Composer and professor of music (1752-1825)

Ambrogio Minoja (22 October 1752 - 3 August 1825) was a classical composer from Italy, born in Ospedaletto Lodigiano, in the territory of Lodi, in the region of Lombardy. He was professor of composition and writer on vocal music, having written Solfeggi, and Lettera sopra il canto (Luigi Mussi, Milan).

==Biography==
Minoja began his musical studies when he was fourteen years old, acquiring further musical training from renowned professor Nicola Sala, in Naples. On his return to Milan from Rome in 1772, where he stayed for a short period of time, he was appointed first klavier player at the theatre, succeeding then Giovanni Battista Lampugnani as director of music. From 1789 to 1809 he was maestro al cembalo at Teatro alla Scala (1789–1809).
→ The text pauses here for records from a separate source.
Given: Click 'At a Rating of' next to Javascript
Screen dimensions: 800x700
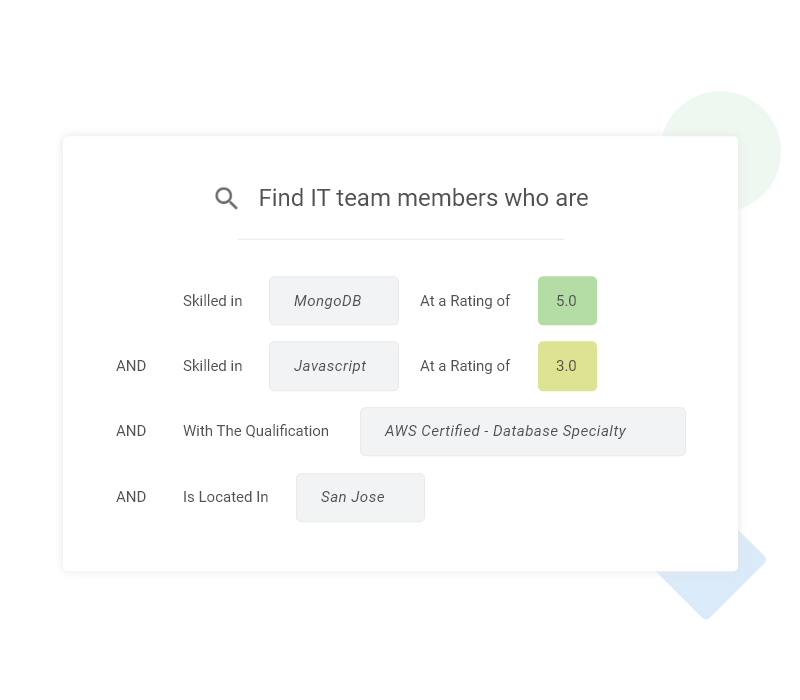Looking at the screenshot, I should click(465, 366).
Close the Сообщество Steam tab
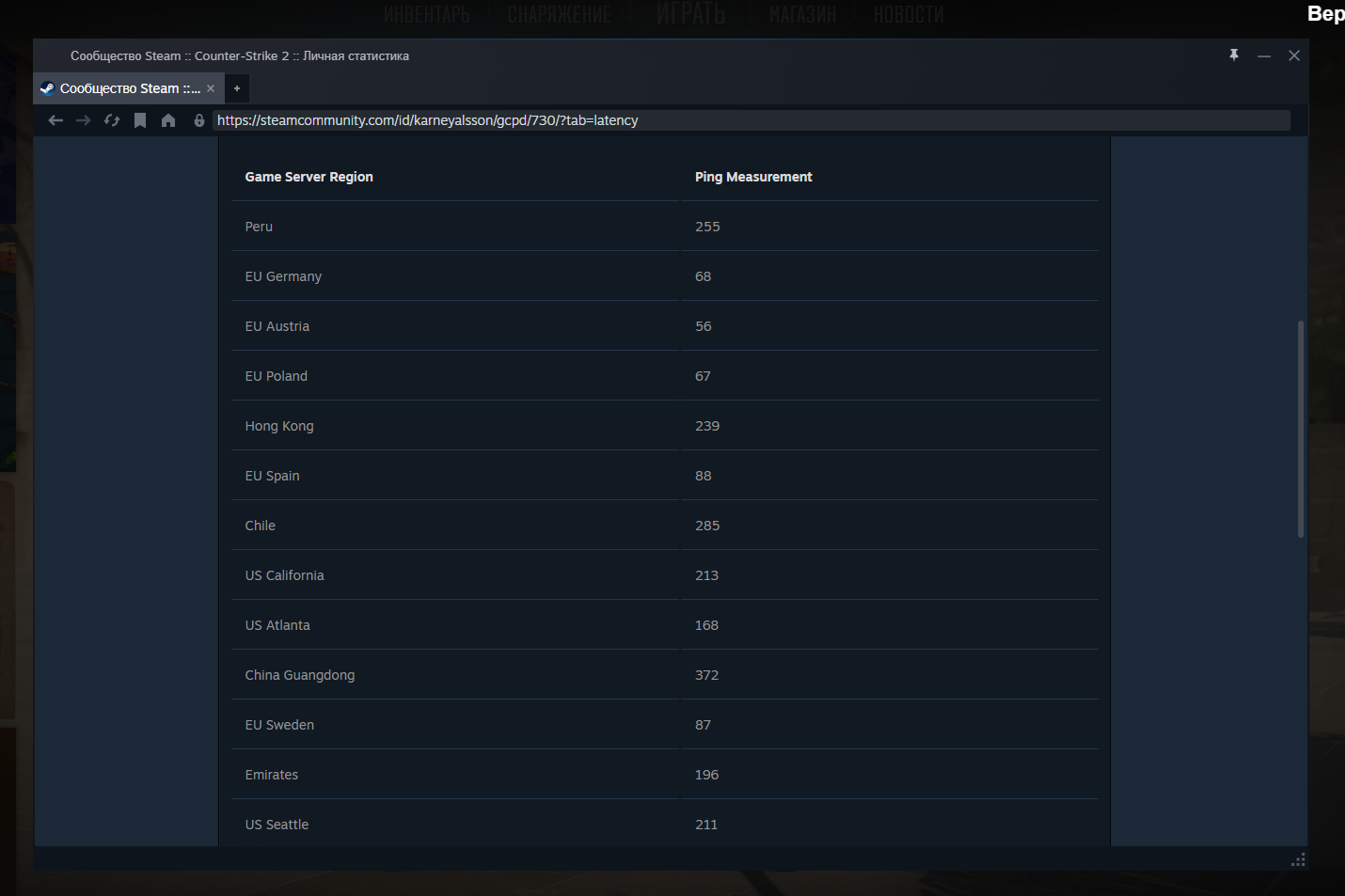 point(211,88)
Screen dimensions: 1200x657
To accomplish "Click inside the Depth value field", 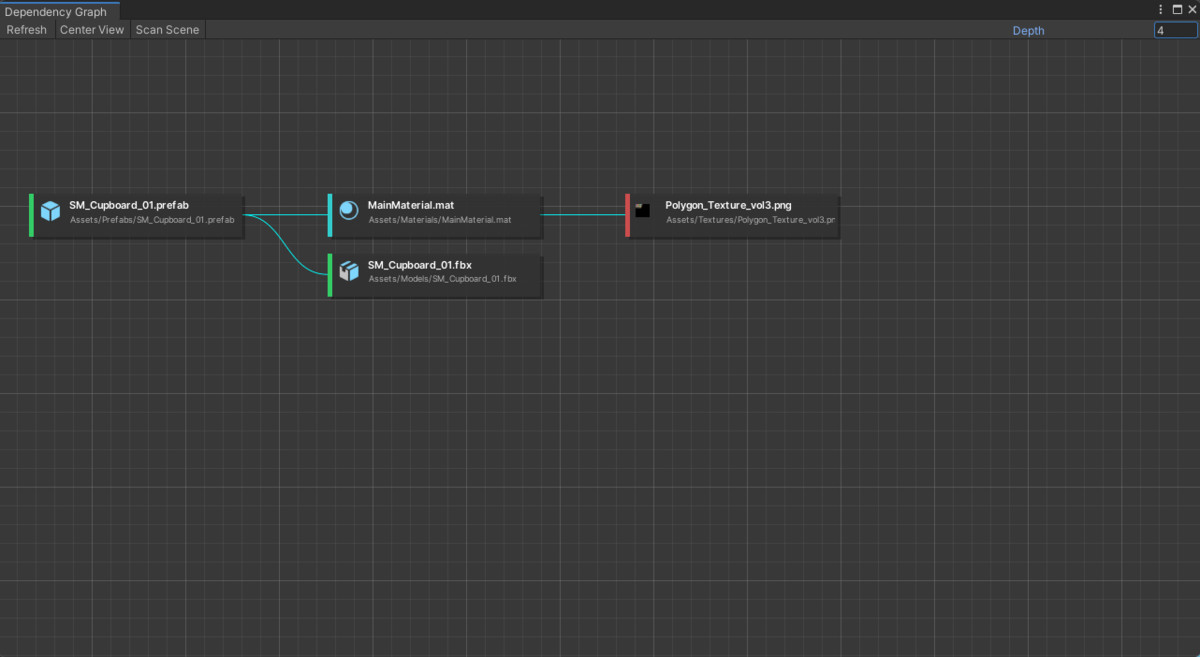I will tap(1175, 30).
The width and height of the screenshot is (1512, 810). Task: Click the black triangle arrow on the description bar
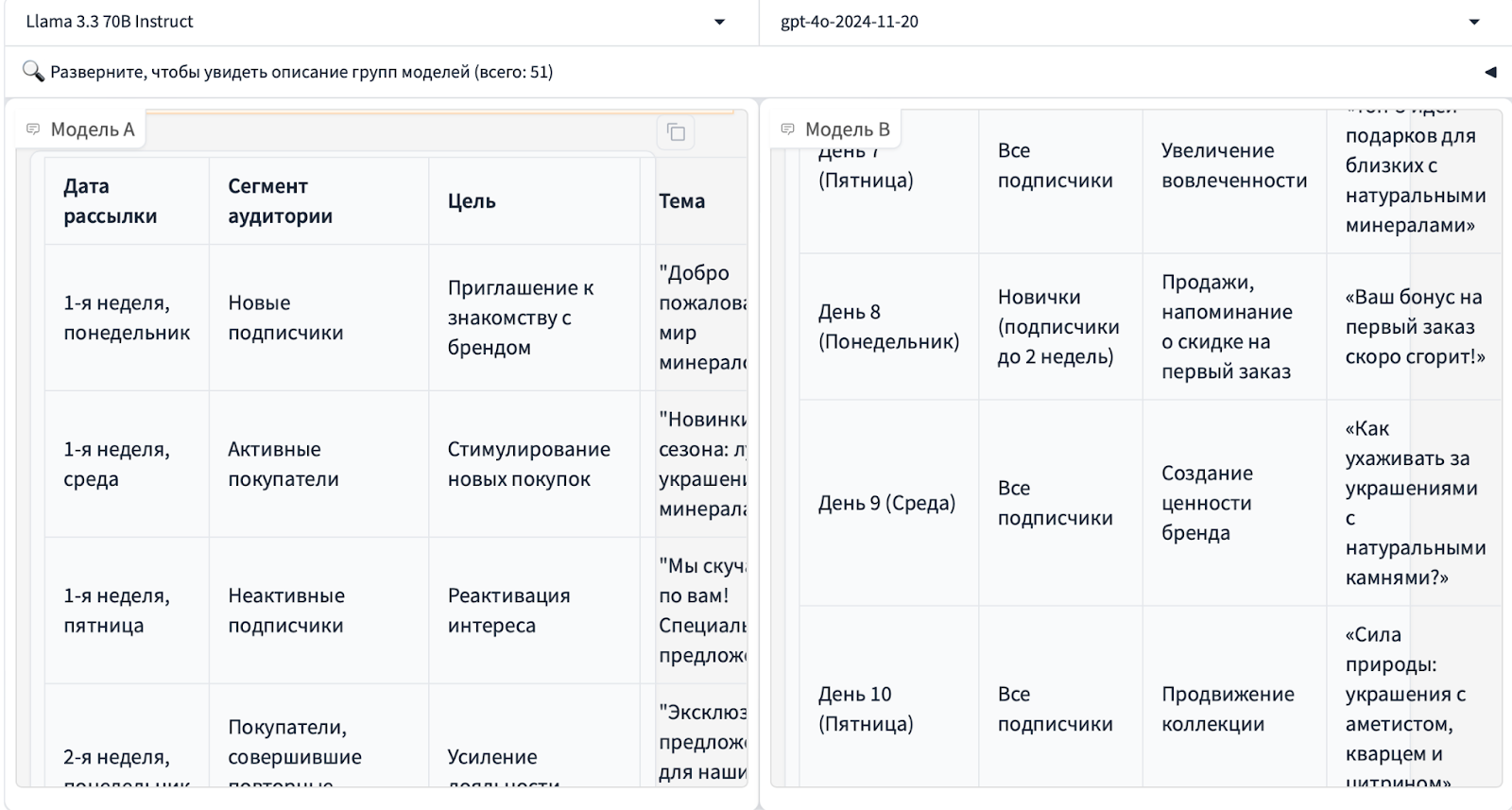pos(1490,72)
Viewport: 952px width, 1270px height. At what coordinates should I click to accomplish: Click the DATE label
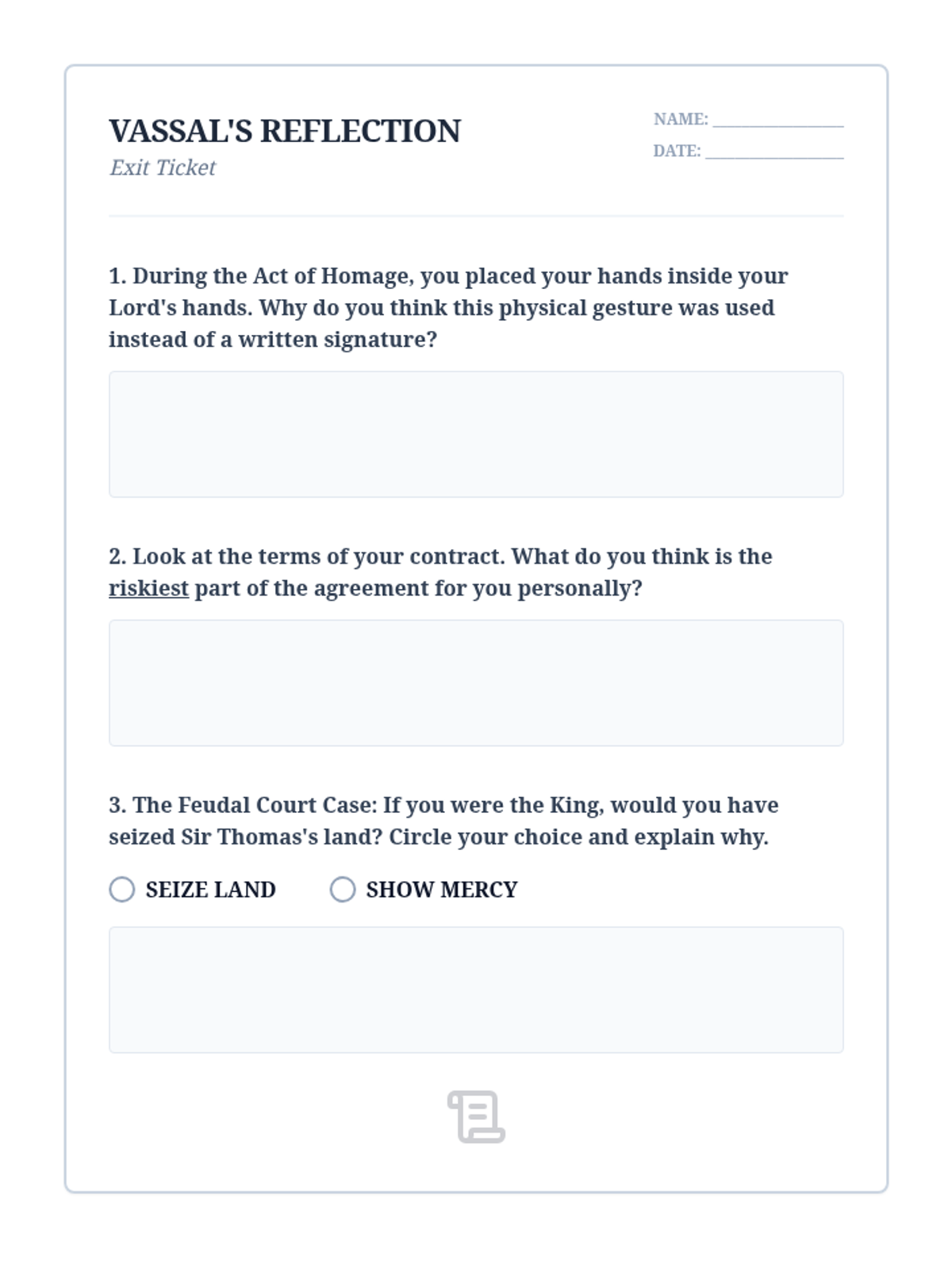click(x=677, y=151)
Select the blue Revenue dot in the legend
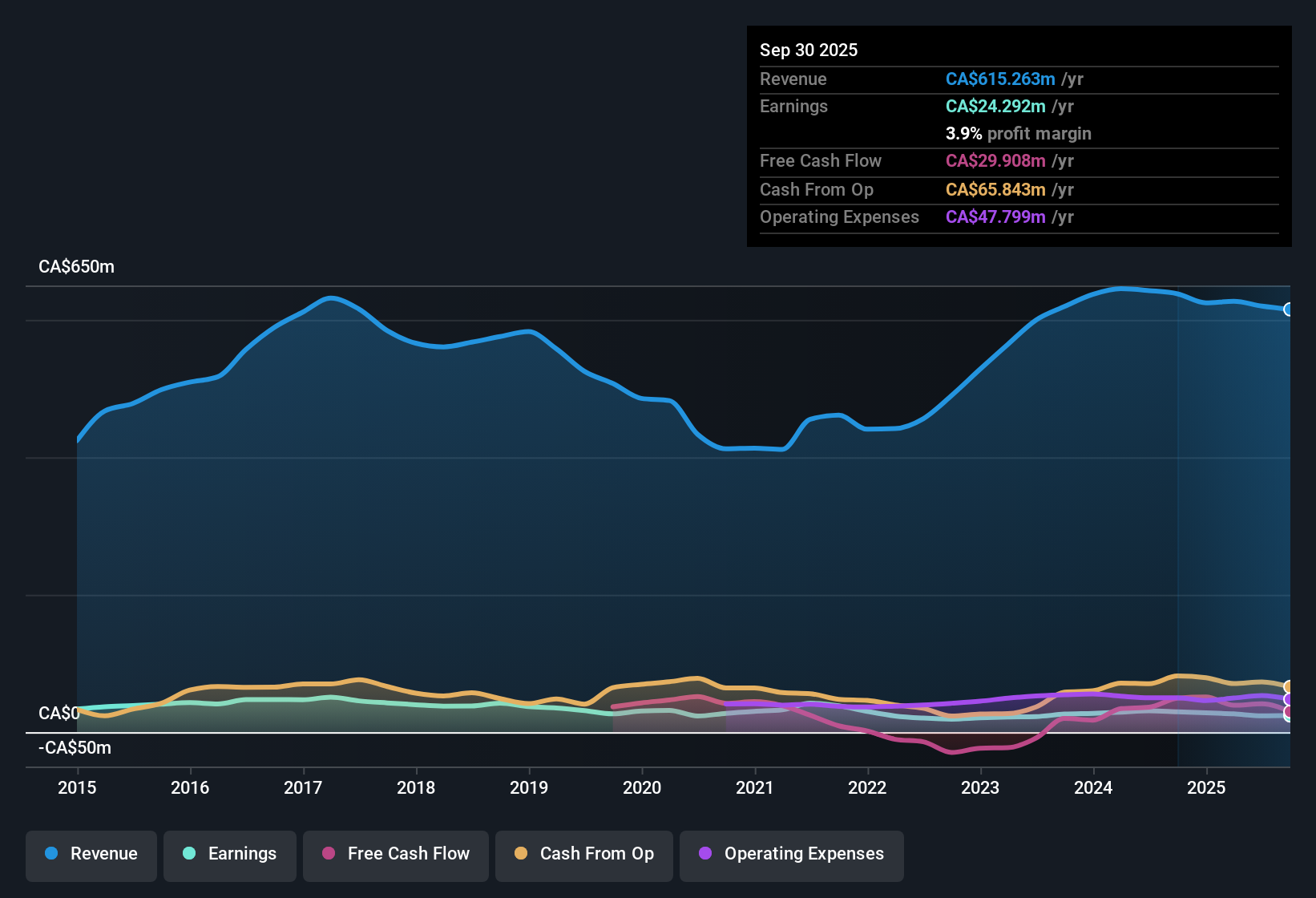Screen dimensions: 1316x898 click(x=50, y=854)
A highly esteemed composer, chapel-master and honorary member at the Royal Conservatory of Music in Milan, he became inspector of studies at the conservatory from 1814 to 1824.

==Musical works==
Minoja was a composer of opera and church-music. He composed two operas, which were performed successfully, Tito nelle Gallie (1787) and Zenobia (1788), a march and a funeral symphony on the death of General Hoche, having him received then a gold medal from Napoleon Bonaparte, and four Quartets known by the title of I Divertimenti della Campagna.